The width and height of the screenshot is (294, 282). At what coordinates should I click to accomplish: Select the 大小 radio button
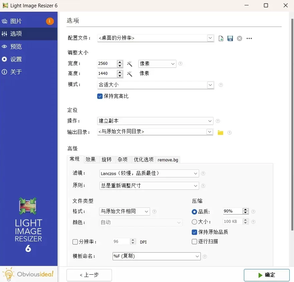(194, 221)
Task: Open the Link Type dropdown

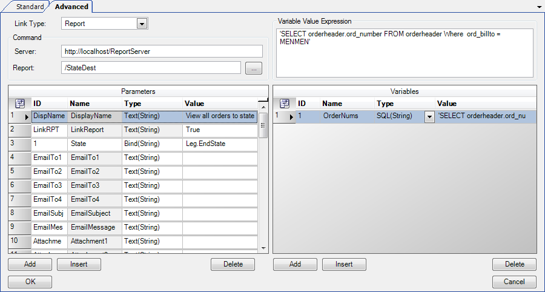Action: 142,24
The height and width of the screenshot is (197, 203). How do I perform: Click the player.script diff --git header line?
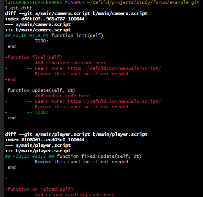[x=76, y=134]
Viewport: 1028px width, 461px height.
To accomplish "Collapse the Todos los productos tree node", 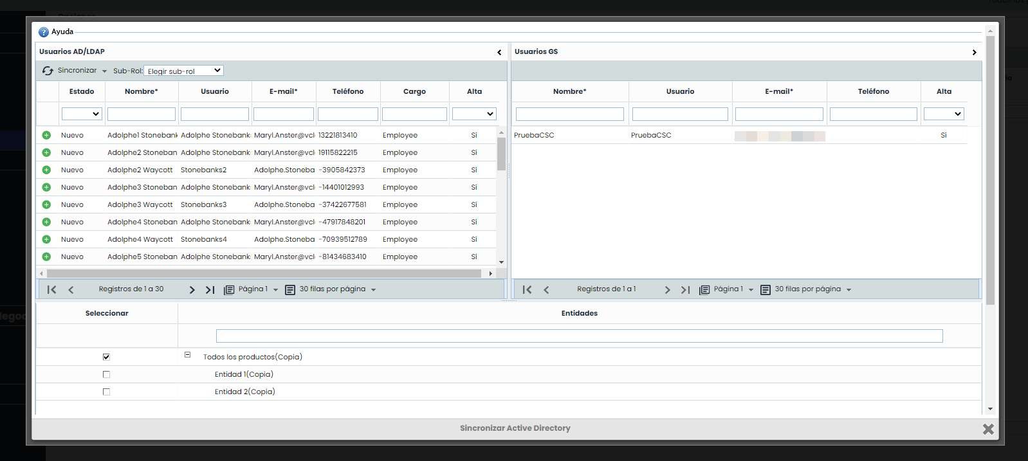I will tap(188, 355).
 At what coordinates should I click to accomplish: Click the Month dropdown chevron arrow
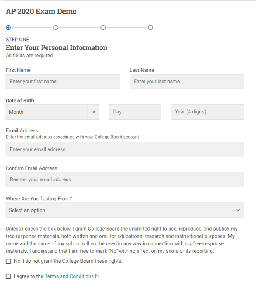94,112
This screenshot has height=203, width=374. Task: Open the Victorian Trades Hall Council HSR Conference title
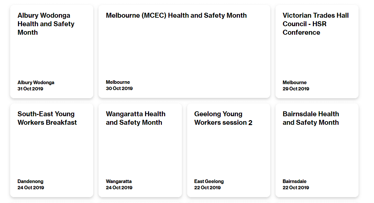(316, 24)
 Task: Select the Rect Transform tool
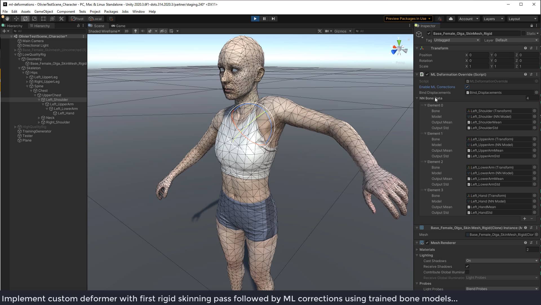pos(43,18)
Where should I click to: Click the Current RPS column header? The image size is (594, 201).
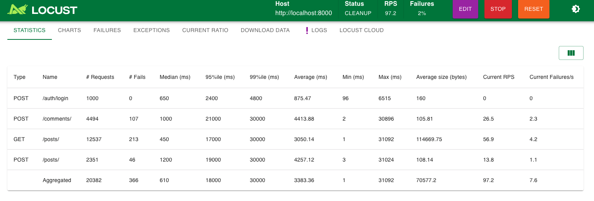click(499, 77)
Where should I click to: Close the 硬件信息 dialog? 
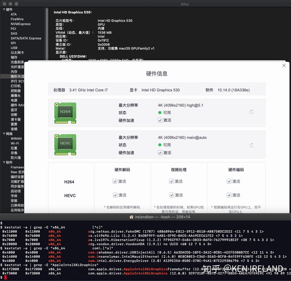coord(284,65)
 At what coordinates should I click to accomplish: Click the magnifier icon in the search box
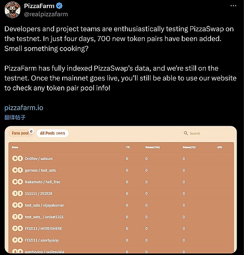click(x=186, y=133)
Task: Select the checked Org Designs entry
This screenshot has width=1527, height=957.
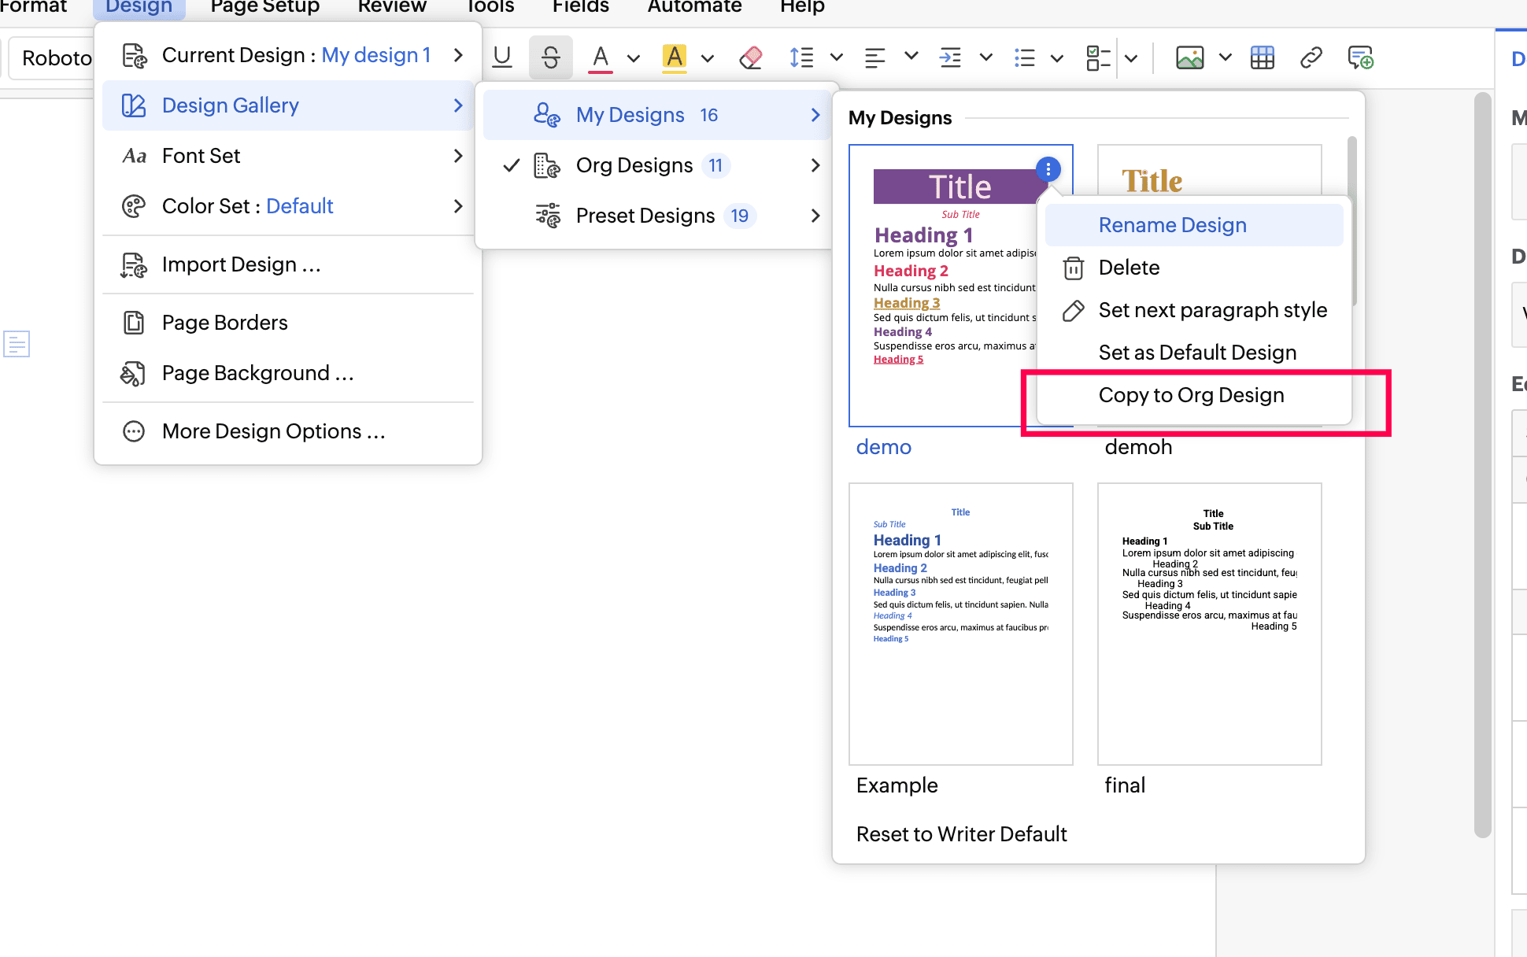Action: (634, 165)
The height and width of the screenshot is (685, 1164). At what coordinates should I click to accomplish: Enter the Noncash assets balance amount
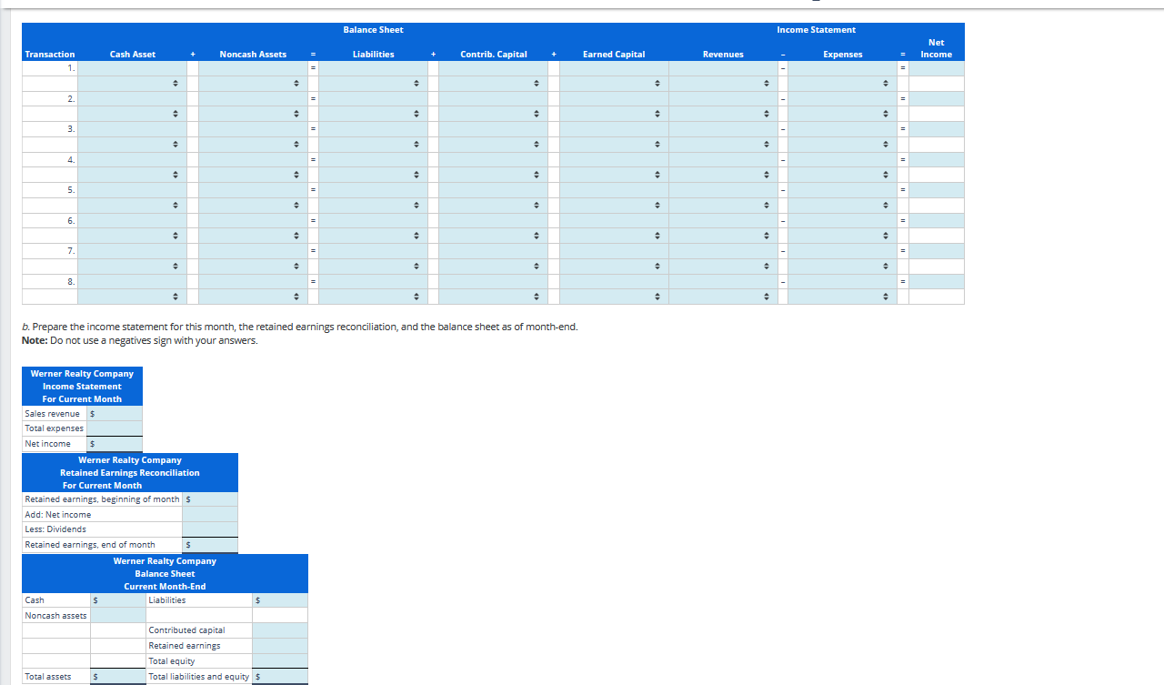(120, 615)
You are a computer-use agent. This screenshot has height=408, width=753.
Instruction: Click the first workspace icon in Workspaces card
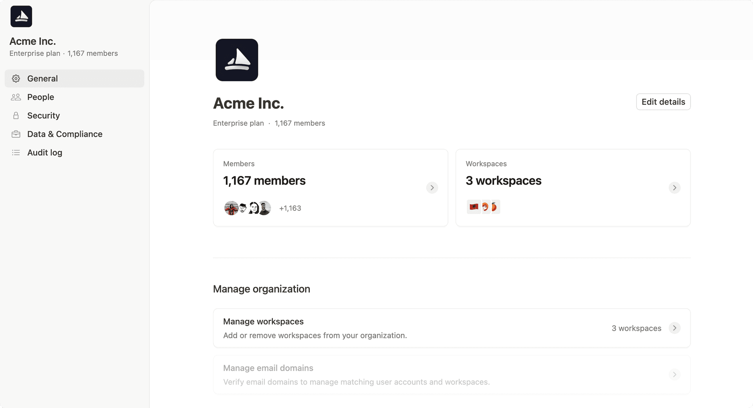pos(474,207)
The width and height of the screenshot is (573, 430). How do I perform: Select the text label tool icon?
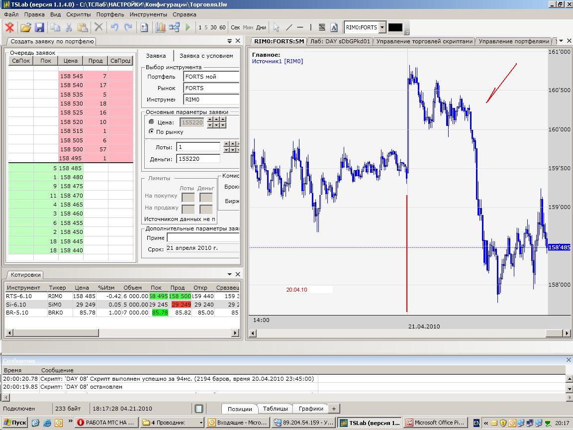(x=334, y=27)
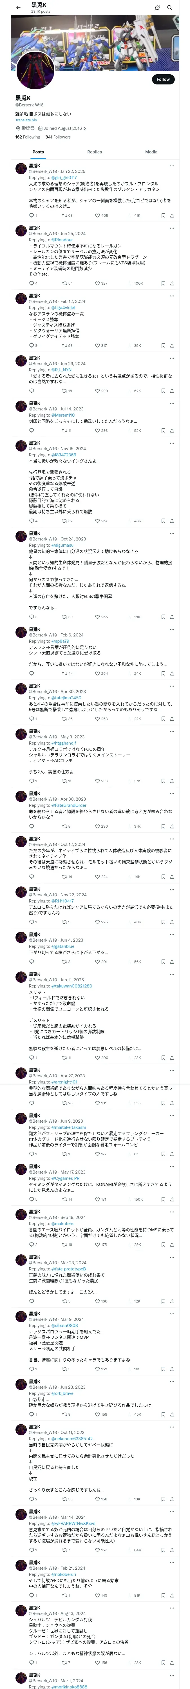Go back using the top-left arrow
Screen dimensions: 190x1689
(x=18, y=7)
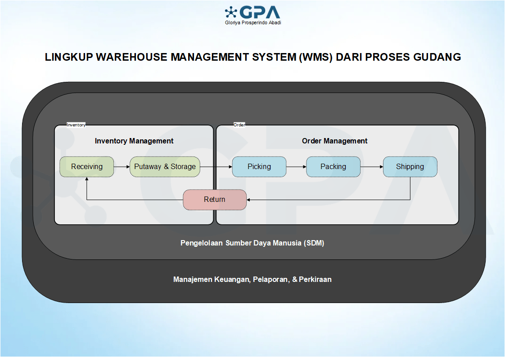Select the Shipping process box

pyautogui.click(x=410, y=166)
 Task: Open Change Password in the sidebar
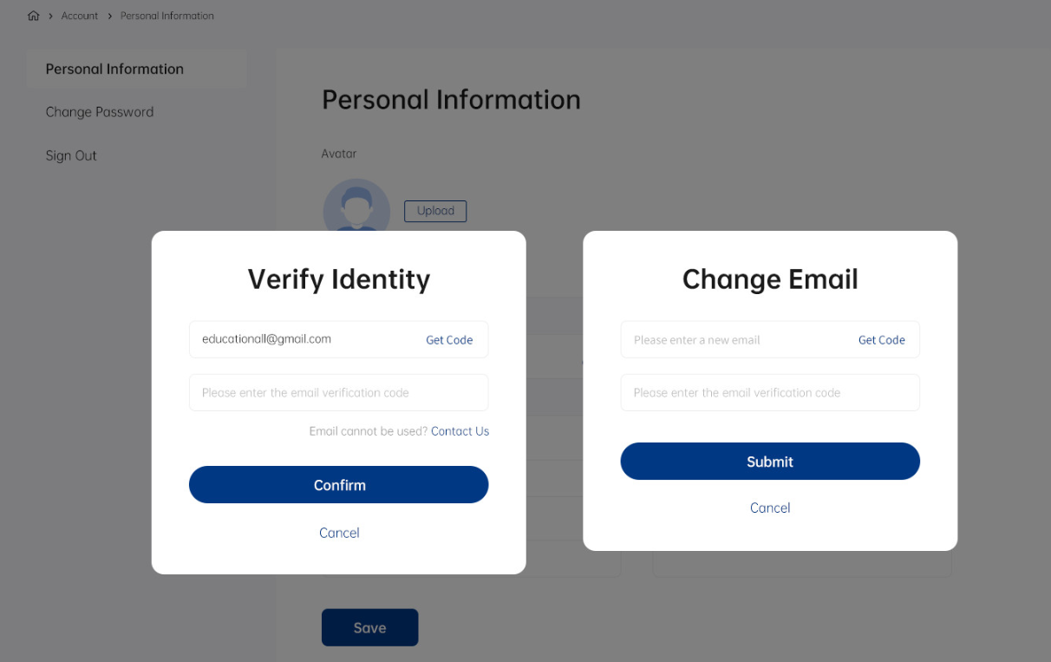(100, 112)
◇ ◇ ◇
**EXERCISE AIM:** Rewrite the listing above as a numbered list, starting with the line that contains "This screenshot has height=203, width=374." and going on through the line that contains "pos(474,207)", with blank lines dropped. Leave the pictures out of your answer.

**FINISHED TASK:**
1. This screenshot has height=203, width=374. Task: Open the Victorian Trades Hall Council HSR Conference title
2. (316, 24)
3.  Task: Select the Rect Transform tool
4. pos(43,18)
5. Where should I click to: Click the Current RPS column header? The image size is (594, 201).
6. click(499, 77)
7. Where should I click to: Close the 硬件信息 dialog? 
8. coord(284,65)
9.  At what coordinates should I click to accomplish: Click the magnifier icon in the search box
10. click(x=186, y=133)
11. Task: Select the checked Org Designs entry
12. This screenshot has width=1527, height=957.
13. Action: (634, 165)
14. The height and width of the screenshot is (685, 1164). At what coordinates should I click to accomplish: Enter the Noncash assets balance amount
15. (120, 615)
16. You are a computer-use agent. This screenshot has height=408, width=753.
17. Instruction: Click the first workspace icon in Workspaces card
18. pos(474,207)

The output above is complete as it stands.